If I have to learn a difficult new task every hour of every day to ensure that my son feels as normal and happy as can be, I will do it in a heart beat.  Watching his happiness grow, along with his appetite, makes this transition less anxiety ridden, and more exciting for the possibilities Carter now has to live life to the fullest, despite having Type 1 Diabetes.

 

*My son is using the Animas Ping Pump.  For more information, visit Animas.com

Type 1 Diabetes, Two Years Later

11.20.15It’s two years later, and what have I learned? I’ve learned never to have expectations from Type 1 Diabetes, whatever I expect Type 1 to do, it will do the opposite.

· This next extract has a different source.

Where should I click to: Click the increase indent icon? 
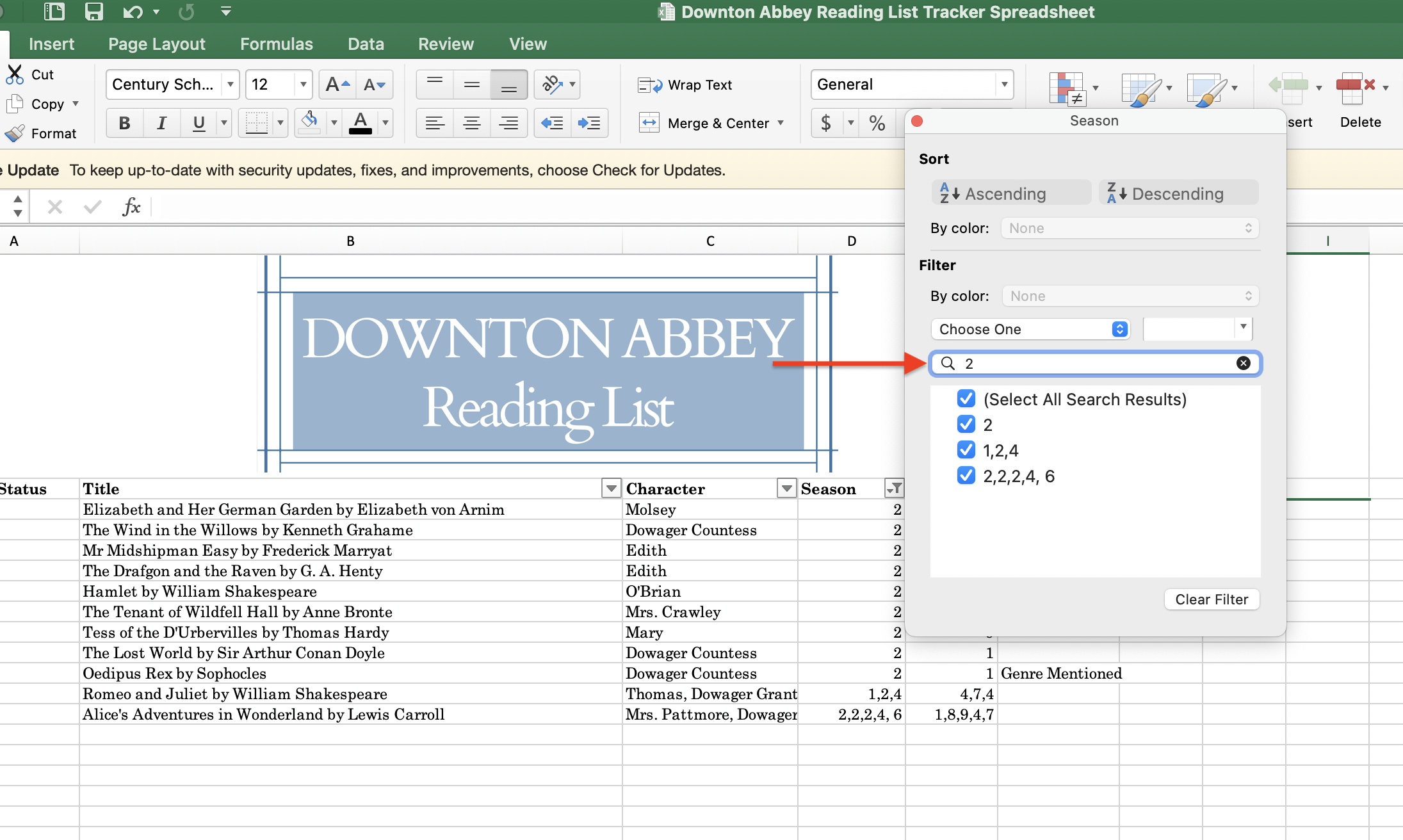(x=588, y=123)
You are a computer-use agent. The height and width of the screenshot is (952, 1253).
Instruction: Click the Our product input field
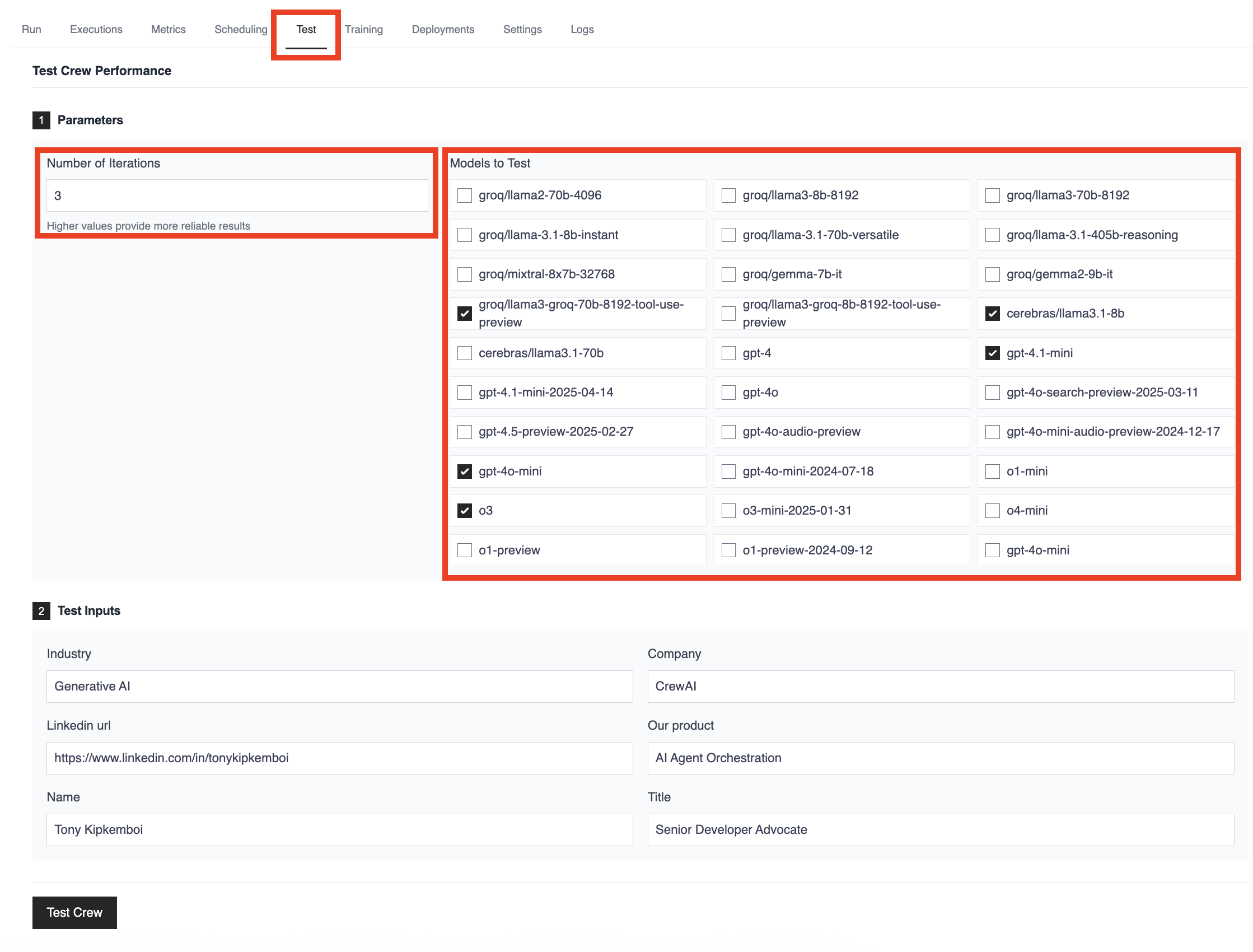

I’ve learned that no matter the efforts, no matter what the statistics have been with Carter’s numbers for the past week, the day I think all will be well, it won’t.
I learned that in an instant, everything changes.
I’ve learned a new depth of sorrow. I’ve learned how to rapidly pull myself out of that hole, so I can manage Type 1 for my son.
I have learned who my real friends and family are.

I have learned to walk alongside something I hate with every fiber of my being, and work with it, not against it.
I learned that Type 1 Diabetes is a family disease and it affects my daughter, Carter’s older sister, just as much as me.
I have learned how to push past the distraction, past the pain, past the disappointment and love like I have never loved before.

I have learned how to value life, how precious every moment truly is.
I have learned patience, perseverance, and passion in advocacy.
I have learned about how I am in charge not only of my happiness, but the happiness of my children, especially my son after each poke he endures.
I have learned, that no matter how tired, how defeated I feel each morning, MY mood sets the tone for the rest of the day.
I have learned to really celebrate the victories, as they are few.
I have learned the true definition of surrender. My biggest adversary is something I cannot control.
I have learned the depth of a mothers love, over and over, and over again.
I have learned what it means to never give up. Never give in, and never back down.
I have learned how to live under constant pressure.
Most of all, I have learned a convoluted, antiquated process filled with algorithms that are necessary to keep my son alive. Insulin is not a cure, it is my son’s life support. I hate the process, but I love the outcome. I remember that on November 20, 2013 I was faced with losing my son, and I will do everything in my power to make sure that never happens again.
I learned about my strength, I learned that no matter how wounded or scared my heart is, I always have the capacity for great love for my children.
I have learned that through tragedy, come great triumphs. I hate Type 1 Diabetes, but I love what it has brought out in my family in these past two years.